▸ SET TASK
Switch every "GUI agent" in the data below to "UI agent" and write the lines out again with nothing else changed. Leave the pictures out.

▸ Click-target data
-- START --
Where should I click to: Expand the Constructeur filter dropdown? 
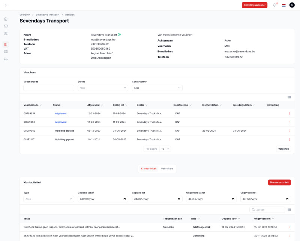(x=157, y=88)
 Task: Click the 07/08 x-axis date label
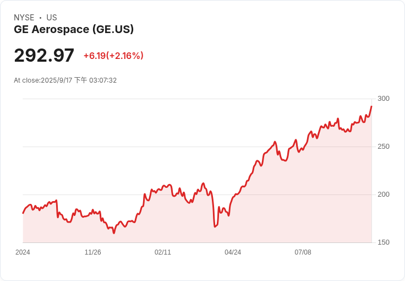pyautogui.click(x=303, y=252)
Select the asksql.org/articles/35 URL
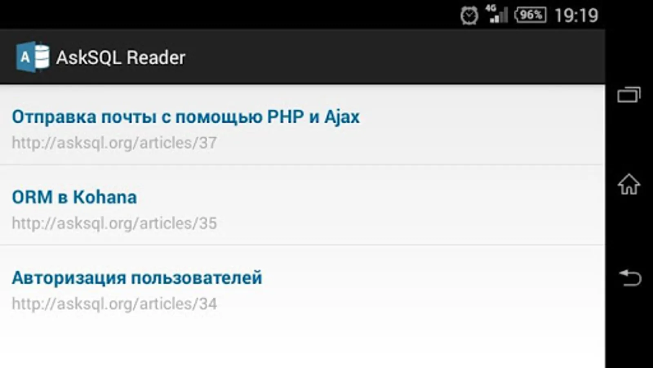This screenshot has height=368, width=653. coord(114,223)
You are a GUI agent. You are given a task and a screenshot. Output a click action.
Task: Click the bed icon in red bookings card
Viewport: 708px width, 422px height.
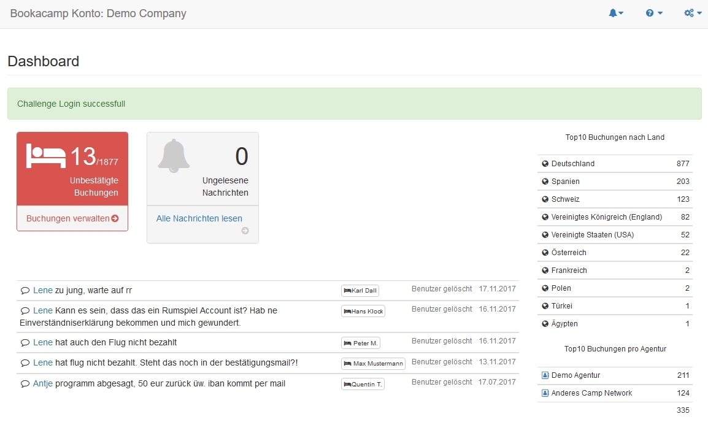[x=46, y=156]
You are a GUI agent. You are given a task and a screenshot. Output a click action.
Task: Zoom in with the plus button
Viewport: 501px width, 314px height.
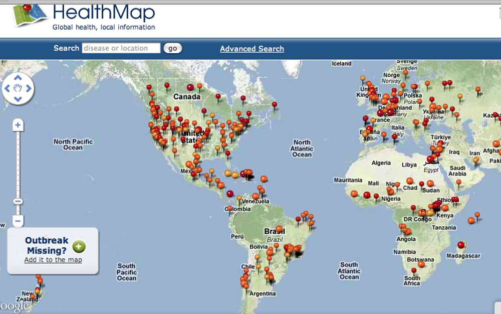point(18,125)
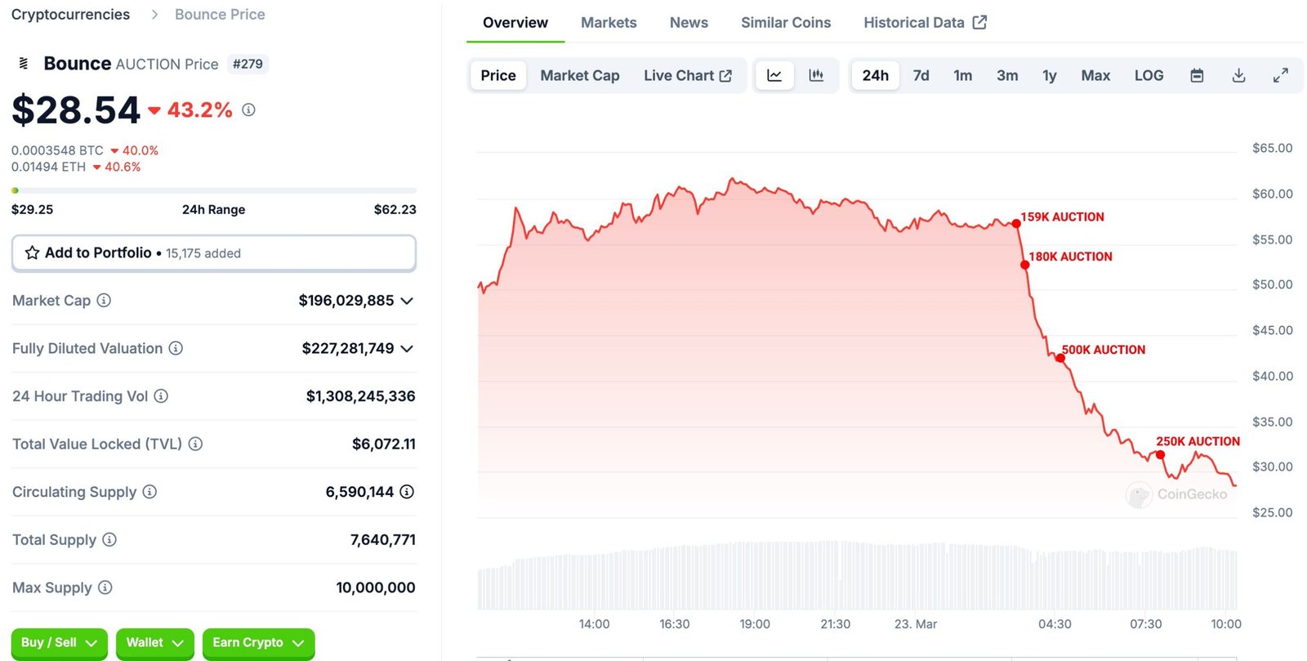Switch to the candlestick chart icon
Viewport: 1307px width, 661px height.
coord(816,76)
-- END --
▸ TASK RESULT
Where should I click to: Expand the Constructeur filter dropdown? 
(x=157, y=88)
 Task: Click the 07/08 x-axis date label
pyautogui.click(x=303, y=252)
Select the asksql.org/articles/35 URL
This screenshot has height=368, width=653. coord(114,223)
You are a UI agent. You are given a task and a screenshot. Output a click action.
Task: Click the bed icon in red bookings card
Viewport: 708px width, 422px height.
[x=46, y=156]
You are a UI agent. You are given a task and a screenshot. Output a click action.
Task: Zoom in with the plus button
Viewport: 501px width, 314px height.
point(18,125)
Switch to the candlestick chart icon
Viewport: 1307px width, 661px height.
coord(816,76)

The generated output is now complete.